Il perimetro delle decisioni irreversibili è ampio e il trasferimento di titolarità dell’impianto dopo il rilascio della qualifica ne determina la decadenza. Decadenza che scatta anche se la connessione avviene con una soluzione tecnica che cambia la zona di mercato rispetto a quella dichiarata, perché su quella zona si applicano i coefficienti che formano la graduatoria.

Inoltre, l’avvio dei lavori non può precedere l’istanza di partecipazione; in determinate condizioni anche la sottoscrizione di un contratto EPC può configurare il primo fermo impegno che rende irreversibile l’investimento.

Anche la definizione di potenza rilevante merita attenzione: per il fotovoltaico è la somma delle potenze dei singoli moduli in condizioni standard, non la potenza in immissione. Una previsione che ha già generato diverse criticità e che, in alcuni casi, sposta un’iniziativa dall’accesso diretto alle procedure competitive.

Cosa distingue davvero un progetto dall’altro

Nelle procedure competitive non conta soltanto essere ammissibili. I criteri di priorità – localizzazione in aree idonee o zone di accelerazione, PPA di durata almeno decennale registrati sulla piattaforma GME, interventi su fotovoltaico agricolo esistente senza nuovo consumo di suolo – vanno attestati in sede di qualifica preliminare.

Lo stesso vale, per gli impianti NZIA, per i criteri di aggiudicazione. La flessibilità temporale richiede un accumulo pari ad almeno il 25% della potenza dell’intervento e una capacità specifica di 4 kWh/kW nel fotovoltaico, mentre l’impatto dell’ubicazione entra in graduatoria attraverso i coefficienti zonali.

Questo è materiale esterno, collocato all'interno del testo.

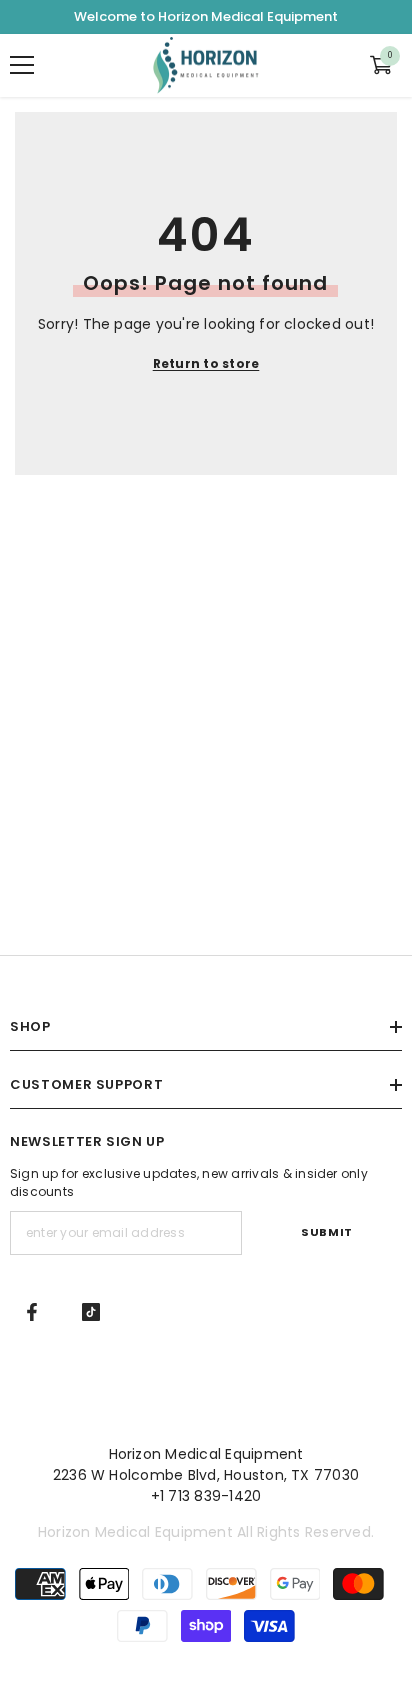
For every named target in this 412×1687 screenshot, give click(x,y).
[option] (206, 17)
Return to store (206, 363)
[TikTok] (91, 1312)
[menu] (22, 65)
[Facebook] (32, 1312)
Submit (326, 1232)
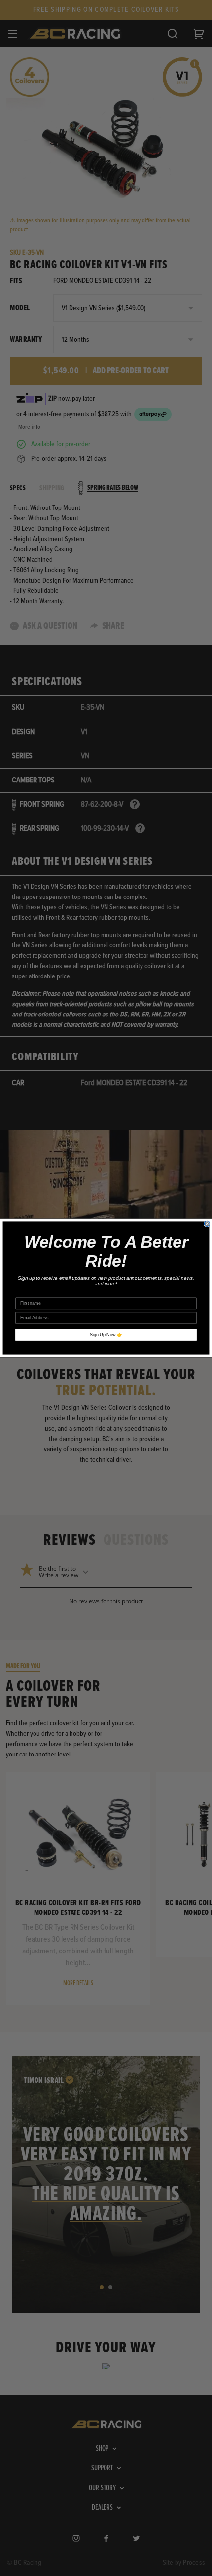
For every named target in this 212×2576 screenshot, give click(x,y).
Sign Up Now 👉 (106, 1334)
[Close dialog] (207, 1223)
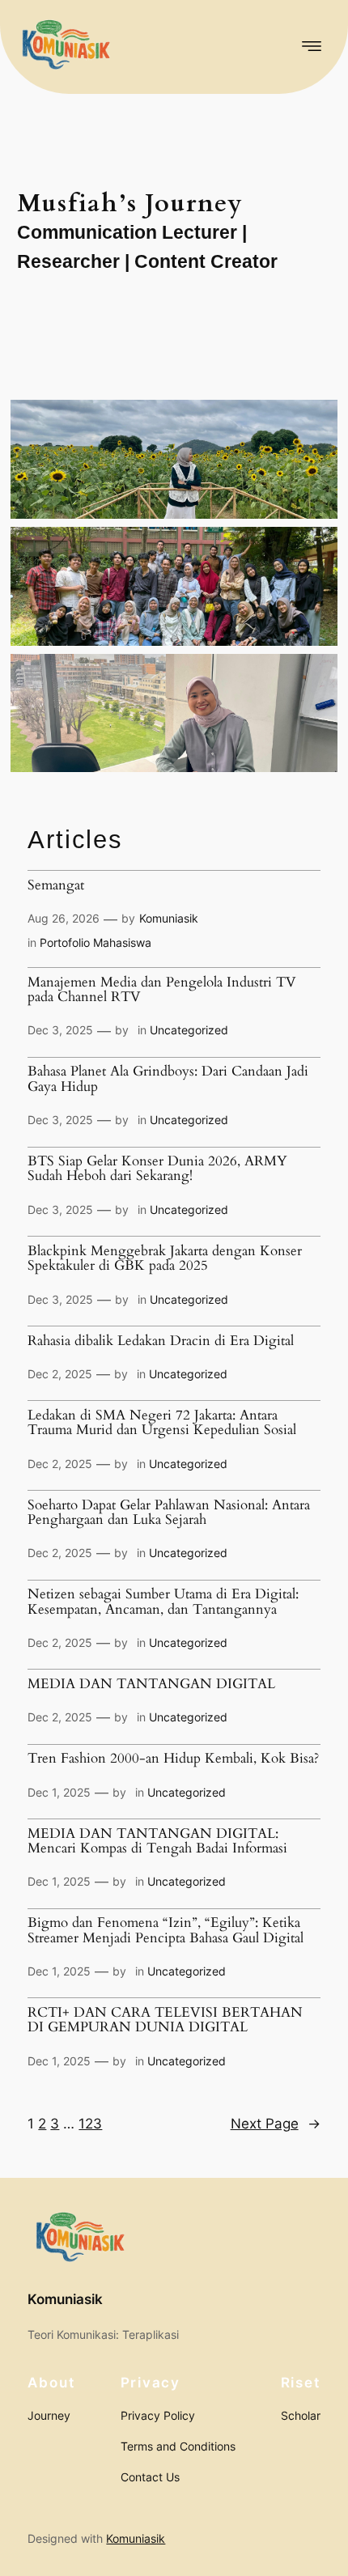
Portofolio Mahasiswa (95, 942)
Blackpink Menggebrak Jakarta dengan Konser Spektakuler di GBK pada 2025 (165, 1259)
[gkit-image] (65, 47)
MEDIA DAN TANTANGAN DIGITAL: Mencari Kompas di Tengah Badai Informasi (157, 1842)
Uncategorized (189, 1030)
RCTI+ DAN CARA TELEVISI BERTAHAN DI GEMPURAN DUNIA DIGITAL (165, 2020)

Chi non porta questi elementi in qualifica non li recupera dopo ed è la ragione per cui la scelta dei progetti da candidare va fatta ora, con criteri omogenei, su tutta la pipeline.

Confrontare i progetti, non solo valutarli

Per chi analizza una singola iniziativa il tempo di ricostruzione del quadro è già significativo, ma per chi gestisce dieci o più progetti il problema cambia natura.

Come confrontarli con lo stesso metro, quando uno è più avanti nell’iter autorizzativo, un altro ha una connessione più favorevole e altro ancora ha un potenziale economico maggiore?

È da questa esigenza che nasce FERnandaX, la piattaforma di scoring sviluppata da ANANDA.

Non richiede il dossier completo di progetto, ma bastano poche informazioni chiave per ottenere una prima lettura strutturata.

Il motore di scoring valuta ogni iniziativa su sei dimensioni: valore economico, prontezza autorizzativa, connessione e disponibilità, impatto e sostenibilità, realizzabilità e rischi, qualità progettuale. Poi restituisce un punteggio su scala 0-100, il dettaglio per dimensione, punti di forza e criticità.

L’esito non è un verdetto sulla gara, che dipende anche dalla platea dei partecipanti e dai contingenti di ciascuna procedura.

Si tratta di un’indicazione operativa sul progetto: evidenzia il livello di competitività, le eventuali criticità e gli elementi su cui intervenire per migliorarne il posizionamento in gara. Il valore dello scoring non sta nel numero, ma nell’applicare gli stessi criteri a iniziative diverse, rendendole confrontabili.

FERnandaX non sostituisce il progettista, il consulente o il management, e non decide quale progetto portare in gara, ma fornisce la base strutturata su cui il professionista decide.

La partita del FER X non comincia con l’asta, ma molto prima, nella progettazione, nell’autorizzazione e nelle decisioni che determinano la competitività del progetto.